The study’s first author, Katherine Reeder-Hayes, MD, MBA, and colleagues followed the use of trastuzumab (Herceptin) in 1,362 women aged ≥66 years who were diagnosed with non-metastatic HER2 positive breast cancer in 2010-2011 and insured by Medicare. Based on claims data, study authors found that black women were 25% less likely to receive the drug within 1 year of diagnosis than white women; this was sustained even after adjusting for other factors that could affect treatment access (eg, poverty, comorbid conditions).

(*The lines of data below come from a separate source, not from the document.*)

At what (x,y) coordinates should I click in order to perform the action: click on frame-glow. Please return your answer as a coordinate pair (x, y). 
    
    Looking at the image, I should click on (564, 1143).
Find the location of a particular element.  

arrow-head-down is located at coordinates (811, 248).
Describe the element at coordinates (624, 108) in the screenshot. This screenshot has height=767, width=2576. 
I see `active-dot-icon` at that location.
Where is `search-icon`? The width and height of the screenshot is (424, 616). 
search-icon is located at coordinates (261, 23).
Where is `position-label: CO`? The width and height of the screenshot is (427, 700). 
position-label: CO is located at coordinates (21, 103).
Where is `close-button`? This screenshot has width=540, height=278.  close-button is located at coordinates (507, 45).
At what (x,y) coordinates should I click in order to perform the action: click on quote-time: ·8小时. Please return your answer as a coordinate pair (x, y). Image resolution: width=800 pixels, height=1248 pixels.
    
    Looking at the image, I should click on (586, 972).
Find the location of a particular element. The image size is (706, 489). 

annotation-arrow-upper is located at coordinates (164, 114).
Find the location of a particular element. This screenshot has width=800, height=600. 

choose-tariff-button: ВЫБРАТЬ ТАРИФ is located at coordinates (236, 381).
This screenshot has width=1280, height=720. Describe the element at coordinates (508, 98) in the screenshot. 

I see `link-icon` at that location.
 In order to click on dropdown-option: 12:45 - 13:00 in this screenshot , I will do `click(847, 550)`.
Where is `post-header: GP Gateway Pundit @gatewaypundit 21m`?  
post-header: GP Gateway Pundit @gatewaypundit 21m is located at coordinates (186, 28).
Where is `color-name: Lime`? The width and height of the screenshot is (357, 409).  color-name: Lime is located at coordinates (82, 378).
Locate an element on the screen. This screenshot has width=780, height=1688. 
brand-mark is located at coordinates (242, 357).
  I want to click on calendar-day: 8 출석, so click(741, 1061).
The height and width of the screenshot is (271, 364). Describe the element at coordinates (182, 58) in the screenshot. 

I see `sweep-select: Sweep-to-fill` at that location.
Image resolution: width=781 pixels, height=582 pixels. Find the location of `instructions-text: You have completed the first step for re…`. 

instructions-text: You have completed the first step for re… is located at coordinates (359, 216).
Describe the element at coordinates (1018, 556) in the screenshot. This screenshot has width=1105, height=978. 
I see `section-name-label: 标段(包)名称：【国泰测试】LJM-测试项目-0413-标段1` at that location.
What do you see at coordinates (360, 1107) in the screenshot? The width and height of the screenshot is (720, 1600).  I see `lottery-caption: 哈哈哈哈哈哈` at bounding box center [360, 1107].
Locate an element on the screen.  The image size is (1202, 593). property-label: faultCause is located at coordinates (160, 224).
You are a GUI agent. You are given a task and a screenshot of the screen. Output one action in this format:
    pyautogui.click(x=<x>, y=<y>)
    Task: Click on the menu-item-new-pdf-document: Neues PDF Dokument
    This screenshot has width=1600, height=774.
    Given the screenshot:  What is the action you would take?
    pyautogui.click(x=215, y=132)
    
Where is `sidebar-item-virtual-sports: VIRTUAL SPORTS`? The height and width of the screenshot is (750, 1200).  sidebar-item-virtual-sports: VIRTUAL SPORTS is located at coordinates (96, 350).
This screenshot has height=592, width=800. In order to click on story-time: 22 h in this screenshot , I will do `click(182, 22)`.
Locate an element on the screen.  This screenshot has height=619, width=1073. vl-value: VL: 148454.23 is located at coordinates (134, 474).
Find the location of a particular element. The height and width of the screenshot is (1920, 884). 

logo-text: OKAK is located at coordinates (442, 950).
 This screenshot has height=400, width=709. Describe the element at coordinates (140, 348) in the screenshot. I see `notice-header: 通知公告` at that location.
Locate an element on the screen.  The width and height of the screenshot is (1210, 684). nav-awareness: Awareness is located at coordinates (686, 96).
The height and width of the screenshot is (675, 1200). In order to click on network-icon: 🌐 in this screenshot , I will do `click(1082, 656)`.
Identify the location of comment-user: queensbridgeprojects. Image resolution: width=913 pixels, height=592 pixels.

About half of the women in the study did not receive any trastuzumab and only 50% of white women and 40% of black women received some treatment with trastuzumab. Trastuzumab, a human epidermal growth factor receptor (HER2) inhibitor, has been shown to increase overall survival for HER2-positive breast cancers by 37% when given with post-op chemotherapy. Researchers acknowledged that the study did not account for possible limitations that could affect a woman’s ability to receive trastuzumab such as, the cost of the drug and the long treatment duration that is recommended in combination with chemotherapy.
Study authors noted, “There was underutilization broadly of what is very effective therapy — we must find out why.” They stressed the importance of recognizing that a merging of the factors they highlighted can serve as a warning sign of the vulnerable patients who are not receiving appropriate care.